* Collected data *

━━━━━━━━━━━━━━━━━━━━

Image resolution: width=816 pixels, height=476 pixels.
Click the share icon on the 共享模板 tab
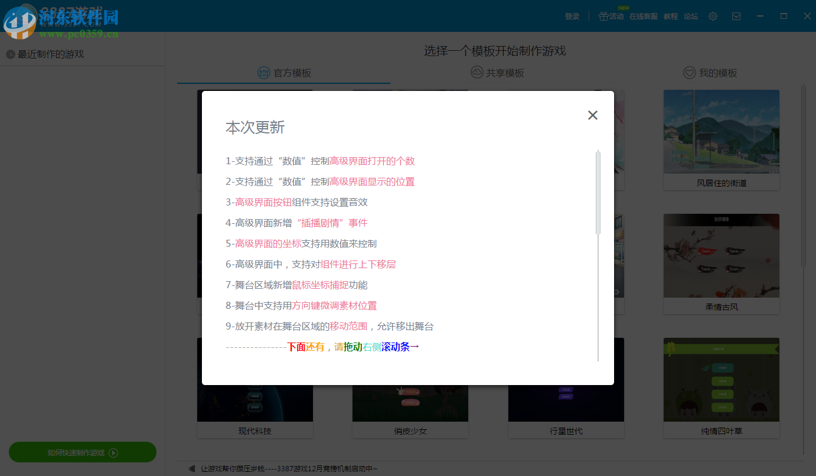pos(476,72)
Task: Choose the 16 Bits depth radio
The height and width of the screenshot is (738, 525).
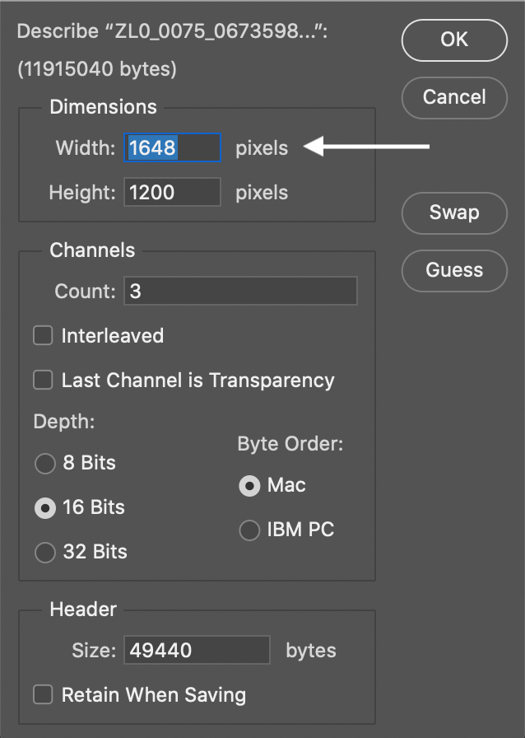Action: (x=44, y=508)
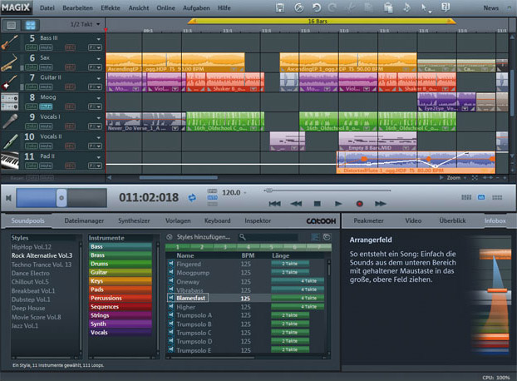Click the undo arrow in top toolbar

click(317, 7)
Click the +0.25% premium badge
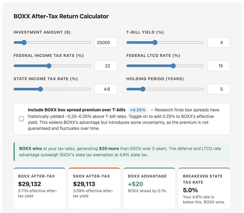 [x=138, y=110]
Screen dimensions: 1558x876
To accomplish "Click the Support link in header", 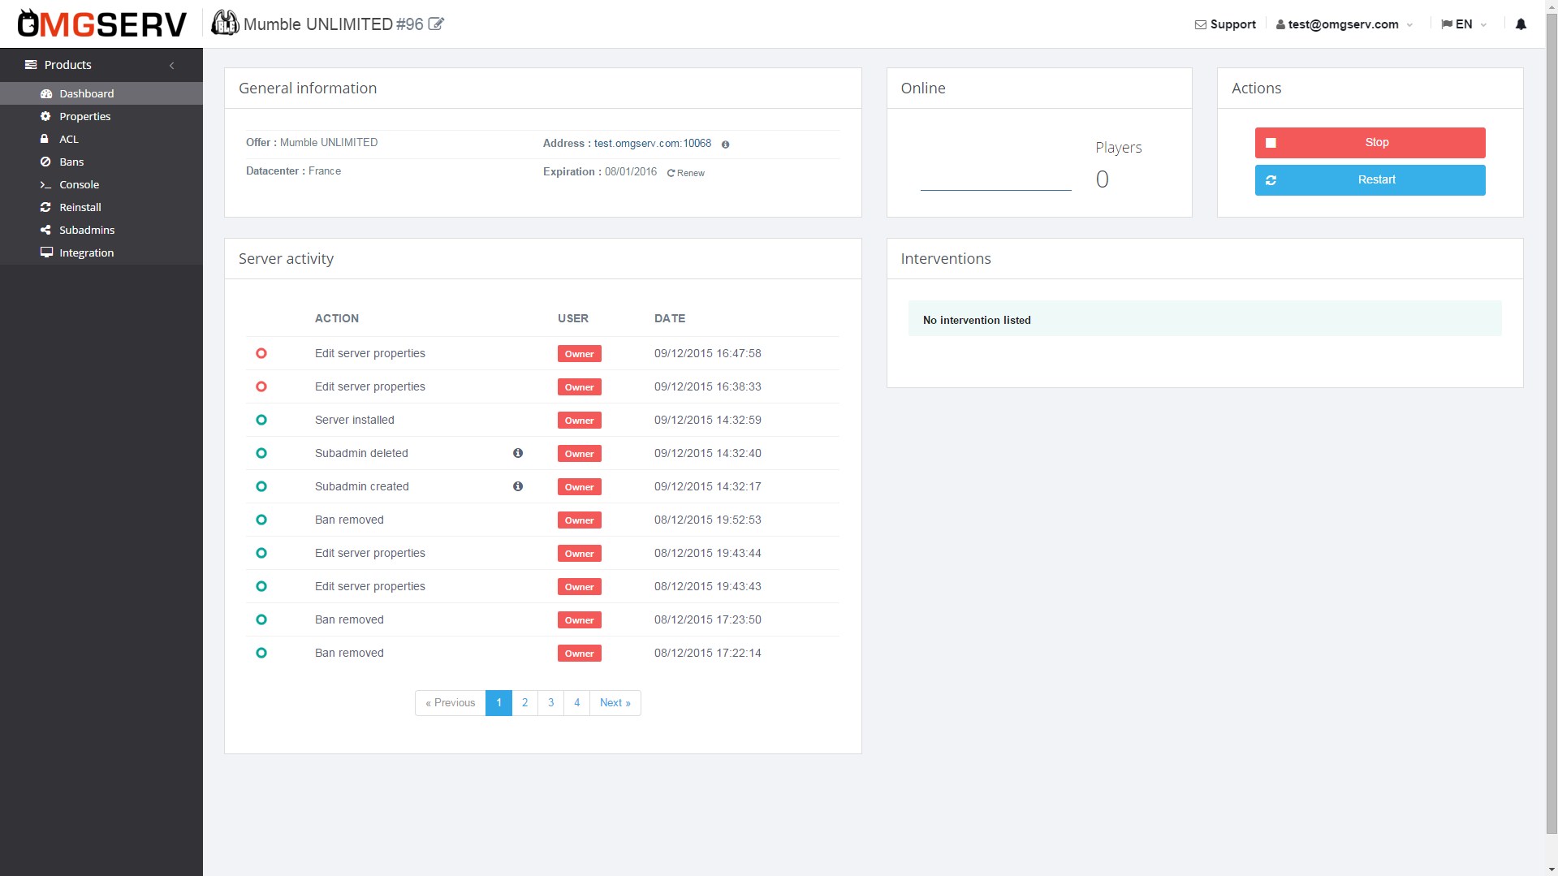I will click(x=1225, y=24).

━━━━━━━━━━━━━━━━━━━━

* YOUR OBJECTIVE *
The output is the stretch above from the line with "Click the share icon on the 共享模板 tab" through the line with "Screen dimensions: 1558x876", copied word for word with both ends kept and every picture dropped.

* SOLUTION *
Click the share icon on the 共享模板 tab
pos(476,72)
Task: Choose the 16 Bits depth radio
The height and width of the screenshot is (738, 525).
Action: (x=44, y=508)
Click the undo arrow in top toolbar

click(317, 7)
Click the +0.25% premium badge
 [x=138, y=110]
Screen dimensions: 1558x876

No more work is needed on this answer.